- **Set problem**
Revise the rows from the start through the line containing "pyautogui.click(x=704, y=116)", changing "help icon" to "info icon" and keeping everything else the same.

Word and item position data
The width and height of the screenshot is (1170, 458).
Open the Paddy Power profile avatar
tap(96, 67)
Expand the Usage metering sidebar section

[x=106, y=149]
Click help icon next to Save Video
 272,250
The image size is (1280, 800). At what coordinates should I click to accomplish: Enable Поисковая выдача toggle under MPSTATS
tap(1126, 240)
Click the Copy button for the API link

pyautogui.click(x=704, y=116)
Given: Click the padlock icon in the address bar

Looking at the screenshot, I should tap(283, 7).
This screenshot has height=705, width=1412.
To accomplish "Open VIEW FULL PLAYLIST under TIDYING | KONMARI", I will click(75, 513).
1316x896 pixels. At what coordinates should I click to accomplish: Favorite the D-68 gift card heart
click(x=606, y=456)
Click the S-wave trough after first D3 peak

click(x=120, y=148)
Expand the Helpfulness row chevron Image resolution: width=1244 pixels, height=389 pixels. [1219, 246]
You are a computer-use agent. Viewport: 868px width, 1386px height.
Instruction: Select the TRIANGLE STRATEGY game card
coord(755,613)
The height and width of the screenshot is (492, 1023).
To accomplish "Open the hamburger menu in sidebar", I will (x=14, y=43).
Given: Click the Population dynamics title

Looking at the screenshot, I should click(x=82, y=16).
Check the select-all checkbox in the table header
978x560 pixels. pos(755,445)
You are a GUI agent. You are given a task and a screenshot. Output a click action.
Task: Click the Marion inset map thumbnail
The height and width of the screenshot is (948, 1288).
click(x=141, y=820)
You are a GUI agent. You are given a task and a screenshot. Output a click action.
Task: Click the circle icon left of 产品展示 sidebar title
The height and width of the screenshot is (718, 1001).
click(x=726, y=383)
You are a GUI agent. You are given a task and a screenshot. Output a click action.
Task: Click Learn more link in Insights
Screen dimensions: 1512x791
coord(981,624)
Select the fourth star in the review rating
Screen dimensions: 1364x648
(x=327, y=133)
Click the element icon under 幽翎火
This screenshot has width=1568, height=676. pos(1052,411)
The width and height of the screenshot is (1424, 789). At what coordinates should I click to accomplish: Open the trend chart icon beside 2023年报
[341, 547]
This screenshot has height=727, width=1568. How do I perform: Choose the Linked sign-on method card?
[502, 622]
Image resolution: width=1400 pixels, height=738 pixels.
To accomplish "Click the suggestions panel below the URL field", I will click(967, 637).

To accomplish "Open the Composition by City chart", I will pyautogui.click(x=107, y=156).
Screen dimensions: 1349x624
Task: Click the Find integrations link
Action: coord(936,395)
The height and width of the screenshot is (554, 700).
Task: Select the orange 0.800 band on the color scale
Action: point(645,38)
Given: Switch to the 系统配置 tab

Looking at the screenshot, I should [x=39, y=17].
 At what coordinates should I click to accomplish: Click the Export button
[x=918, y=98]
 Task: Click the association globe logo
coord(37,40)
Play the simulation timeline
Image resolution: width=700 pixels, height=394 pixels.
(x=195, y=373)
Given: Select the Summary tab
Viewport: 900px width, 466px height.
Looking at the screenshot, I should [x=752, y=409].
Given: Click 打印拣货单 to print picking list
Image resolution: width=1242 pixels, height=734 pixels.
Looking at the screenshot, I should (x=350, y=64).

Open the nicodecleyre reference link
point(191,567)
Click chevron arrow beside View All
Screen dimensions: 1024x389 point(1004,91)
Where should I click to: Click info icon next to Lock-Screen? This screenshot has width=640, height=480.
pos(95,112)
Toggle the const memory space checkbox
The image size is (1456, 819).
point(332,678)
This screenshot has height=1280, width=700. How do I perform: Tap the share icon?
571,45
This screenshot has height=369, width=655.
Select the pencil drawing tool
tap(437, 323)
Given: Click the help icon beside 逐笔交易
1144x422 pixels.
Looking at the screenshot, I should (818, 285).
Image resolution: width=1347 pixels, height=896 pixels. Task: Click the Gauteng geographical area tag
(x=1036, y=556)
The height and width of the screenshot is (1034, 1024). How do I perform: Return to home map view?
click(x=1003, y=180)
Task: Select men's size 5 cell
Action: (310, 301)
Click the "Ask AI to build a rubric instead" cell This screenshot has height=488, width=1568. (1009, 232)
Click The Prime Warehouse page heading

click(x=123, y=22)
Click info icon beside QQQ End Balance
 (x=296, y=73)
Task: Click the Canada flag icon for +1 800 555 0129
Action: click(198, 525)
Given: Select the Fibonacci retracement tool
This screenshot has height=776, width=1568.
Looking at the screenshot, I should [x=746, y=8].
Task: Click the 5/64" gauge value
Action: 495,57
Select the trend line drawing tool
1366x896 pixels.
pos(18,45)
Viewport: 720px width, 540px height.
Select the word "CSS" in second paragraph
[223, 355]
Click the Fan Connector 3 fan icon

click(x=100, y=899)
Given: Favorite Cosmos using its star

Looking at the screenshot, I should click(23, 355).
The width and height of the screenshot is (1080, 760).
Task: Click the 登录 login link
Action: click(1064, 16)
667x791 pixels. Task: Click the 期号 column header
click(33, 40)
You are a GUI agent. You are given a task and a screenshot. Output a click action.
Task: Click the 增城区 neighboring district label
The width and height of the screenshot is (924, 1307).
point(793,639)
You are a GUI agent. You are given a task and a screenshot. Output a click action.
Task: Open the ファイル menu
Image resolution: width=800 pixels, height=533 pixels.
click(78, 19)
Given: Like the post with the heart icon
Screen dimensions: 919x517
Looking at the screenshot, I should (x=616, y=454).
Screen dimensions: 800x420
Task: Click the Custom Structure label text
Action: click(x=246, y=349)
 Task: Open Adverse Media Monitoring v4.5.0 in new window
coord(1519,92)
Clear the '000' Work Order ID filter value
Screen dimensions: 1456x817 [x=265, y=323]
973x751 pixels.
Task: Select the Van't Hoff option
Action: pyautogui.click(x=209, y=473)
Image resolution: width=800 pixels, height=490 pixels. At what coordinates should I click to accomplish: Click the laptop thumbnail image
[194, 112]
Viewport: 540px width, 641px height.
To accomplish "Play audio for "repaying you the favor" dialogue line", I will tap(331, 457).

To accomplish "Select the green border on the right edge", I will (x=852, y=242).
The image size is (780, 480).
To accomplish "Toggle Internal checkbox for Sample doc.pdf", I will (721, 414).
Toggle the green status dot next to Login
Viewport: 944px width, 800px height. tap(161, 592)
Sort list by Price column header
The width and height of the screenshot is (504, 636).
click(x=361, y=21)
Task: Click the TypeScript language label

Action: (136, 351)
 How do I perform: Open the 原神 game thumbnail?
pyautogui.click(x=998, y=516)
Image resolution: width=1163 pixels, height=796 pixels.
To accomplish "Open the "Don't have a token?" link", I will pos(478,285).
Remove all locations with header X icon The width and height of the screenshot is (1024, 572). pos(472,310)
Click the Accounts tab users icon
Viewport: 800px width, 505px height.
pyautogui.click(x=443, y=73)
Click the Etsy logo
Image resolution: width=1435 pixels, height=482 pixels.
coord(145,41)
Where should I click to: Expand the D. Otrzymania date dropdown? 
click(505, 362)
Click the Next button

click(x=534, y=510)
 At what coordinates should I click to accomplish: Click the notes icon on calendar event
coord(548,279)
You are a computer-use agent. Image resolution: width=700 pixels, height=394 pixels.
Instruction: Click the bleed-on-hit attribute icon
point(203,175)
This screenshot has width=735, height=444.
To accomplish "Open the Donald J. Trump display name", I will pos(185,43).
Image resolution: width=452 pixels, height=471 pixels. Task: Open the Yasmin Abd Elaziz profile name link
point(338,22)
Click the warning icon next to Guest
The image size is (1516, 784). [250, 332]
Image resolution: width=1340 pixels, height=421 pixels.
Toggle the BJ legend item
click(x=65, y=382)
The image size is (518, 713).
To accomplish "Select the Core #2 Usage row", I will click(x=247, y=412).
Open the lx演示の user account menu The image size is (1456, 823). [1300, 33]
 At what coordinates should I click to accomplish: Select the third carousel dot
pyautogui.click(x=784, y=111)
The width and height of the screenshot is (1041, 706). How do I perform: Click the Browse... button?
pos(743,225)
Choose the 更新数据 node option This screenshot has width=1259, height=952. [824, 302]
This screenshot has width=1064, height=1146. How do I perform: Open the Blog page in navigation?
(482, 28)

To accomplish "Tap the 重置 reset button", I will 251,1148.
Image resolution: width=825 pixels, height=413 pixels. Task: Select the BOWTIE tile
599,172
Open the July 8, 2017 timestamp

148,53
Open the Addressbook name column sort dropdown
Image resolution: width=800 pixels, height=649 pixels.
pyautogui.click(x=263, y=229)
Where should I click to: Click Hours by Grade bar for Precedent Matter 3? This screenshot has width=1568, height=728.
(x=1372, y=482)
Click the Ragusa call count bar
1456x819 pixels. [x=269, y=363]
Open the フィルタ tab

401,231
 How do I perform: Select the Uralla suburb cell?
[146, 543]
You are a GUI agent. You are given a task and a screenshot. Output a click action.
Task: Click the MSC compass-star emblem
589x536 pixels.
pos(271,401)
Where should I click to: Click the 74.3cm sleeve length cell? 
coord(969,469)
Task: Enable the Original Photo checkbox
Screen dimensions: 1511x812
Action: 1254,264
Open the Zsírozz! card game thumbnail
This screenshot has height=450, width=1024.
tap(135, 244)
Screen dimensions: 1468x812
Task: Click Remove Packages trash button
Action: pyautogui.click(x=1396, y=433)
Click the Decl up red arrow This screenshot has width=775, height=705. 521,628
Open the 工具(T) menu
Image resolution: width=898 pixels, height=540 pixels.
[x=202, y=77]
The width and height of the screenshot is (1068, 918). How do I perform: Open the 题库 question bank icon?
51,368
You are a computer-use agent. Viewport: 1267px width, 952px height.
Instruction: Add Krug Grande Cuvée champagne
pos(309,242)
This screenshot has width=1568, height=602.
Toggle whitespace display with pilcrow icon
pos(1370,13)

- **Solution to the problem**
The width and height of the screenshot is (1170, 458).
Open the Paddy Power profile avatar
tap(96, 67)
Expand the Usage metering sidebar section

[x=106, y=149]
Click info icon next to Save Video
 272,250
The image size is (1280, 800). At what coordinates should I click to accomplish: Enable Поисковая выдача toggle under MPSTATS
tap(1126, 240)
Click the Copy button for the API link

pyautogui.click(x=704, y=116)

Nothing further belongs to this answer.